*Tasks for this exercise*:
**a)** Answer these questions using the news excerpt about high school diplomas for veterans:
(i) Where was the announcement held?
(ii) Which state agency did the Veterans Affairs board partner with?
(iii) Why was the announcement date first chosen?
**b)** From the news excerpt about high school diplomas for veterans, reproduce the passage starting at "Of course, by" up to and including "school, board chairman Doug Sterner of Pueblo said.".
**c)** Decide whether each statement agrees with the news excerpt about high school diplomas for veterans. Answer yes or no, and quote the words that settle it.
(i) The announcement was made on a Friday.
(ii) Diplomas are meant only for veterans who went back to school.
(iii) A radio station near the announcement was raising funds for victims of terrorist strikes.

*Document segment*:

┄┄┄┄┄┄

Of course, by then he had returned from the war, received his GED certificate, a bachelor's degree and a master's degree, and was teaching at Centennial.
Today, the state Veterans Affairs board hopes schools across the state follow the lead of Centennial and others in bringing back their war-year students to give them their diplomas.
The diplomas should go to any qualifying vet regardless of whether they ever returned in school, board chairman Doug Sterner of Pueblo said.
"They got their education defending America," Sterner said.
On Friday, the Veterans Affairs board announced a partnership with the state Department of Education, area schools and Congressman Scott McInnis for the initiation of "Operation Recognition."
The setting for the announcement was Heroes Plaza outside the Pueblo Convention Center. Nearby, a local radio station was conducting a fund-raiser for victims of this week's terrorist strikes on the U.S.
The announcement date was initially selected because it was "Star-Spangled Banner Day." Organizers opted to go forward in show of support of the nation's military, board chairman Doug Sterner of Pueblo said.
"We felt at a moment like this, it's very appropriate," Sterner said.
Collyer urged all Colorado veterans who qualify to take part. Even though his case was somewhat special, all of his classmates who dropped out with him to enlist are equally deserving, he said.

┄┄┄┄┄┄

*Data segment*:

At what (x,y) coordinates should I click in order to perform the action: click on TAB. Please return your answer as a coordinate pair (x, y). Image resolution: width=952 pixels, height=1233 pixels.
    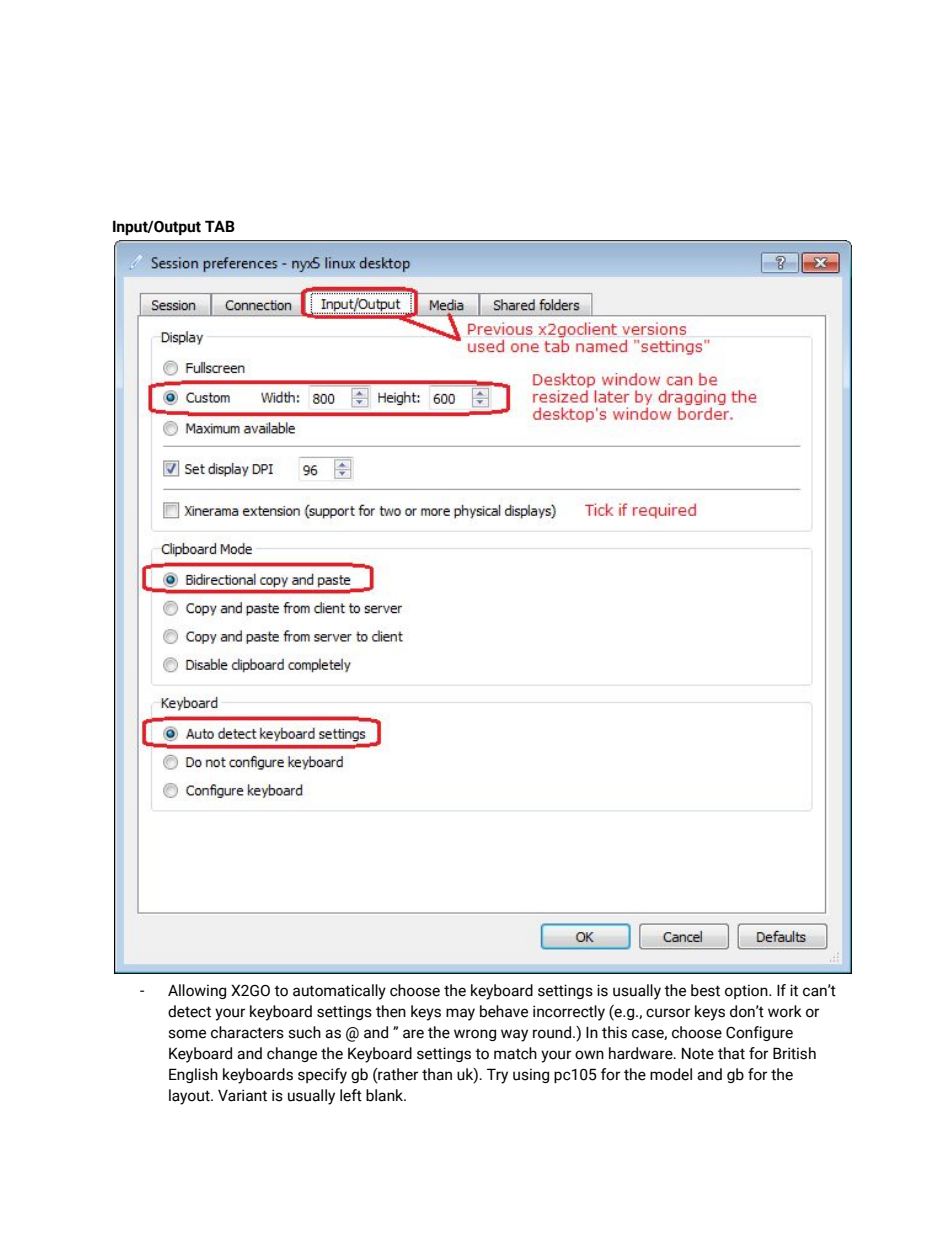
    Looking at the image, I should click on (220, 226).
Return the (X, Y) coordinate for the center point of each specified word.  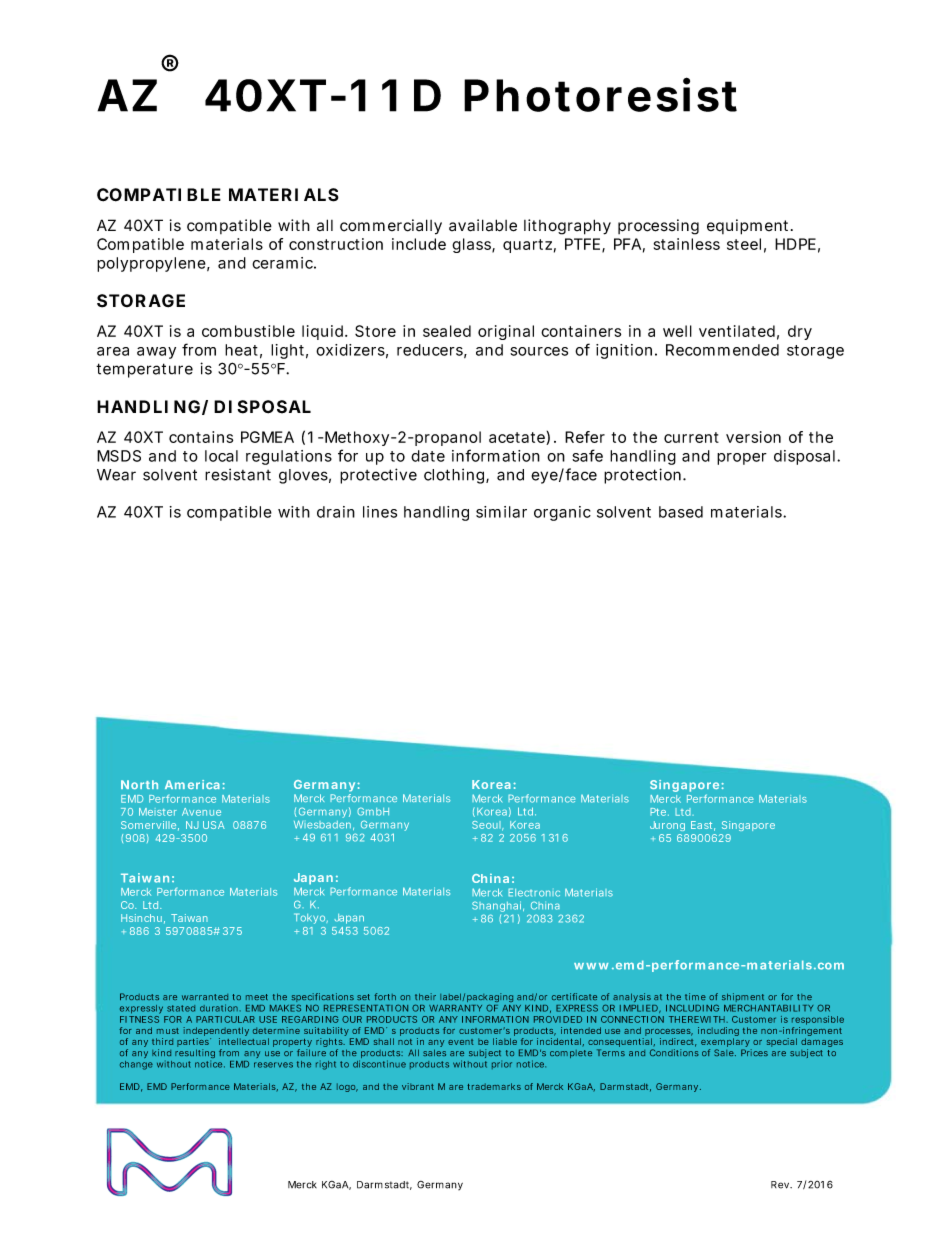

┄┄┄┄┄┄

*Responses by task*:
**a)**
(i) Heroes Plaza outside the Pueblo Convention Center.
(ii) The state Department of Education.
(iii) Because it was "Star-Spangled Banner Day."

**b)**
Of course, by then he had returned from the war, received his GED certificate, a bachelor's degree and a master's degree, and was teaching at Centennial.
Today, the state Veterans Affairs board hopes schools across the state follow the lead of Centennial and others in bringing back their war-year students to give them their diplomas.
The diplomas should go to any qualifying vet regardless of whether they ever returned in school, board chairman Doug Sterner of Pueblo said.

**c)**
(i) Yes: "On Friday, the Veterans Affairs board announced a partnership"
(ii) No: "The diplomas should go to any qualifying vet regardless of whether they ever returned in school"
(iii) Yes: "Nearby, a local radio station was conducting a fund-raiser for victims of this week's terrorist strikes on the U.S."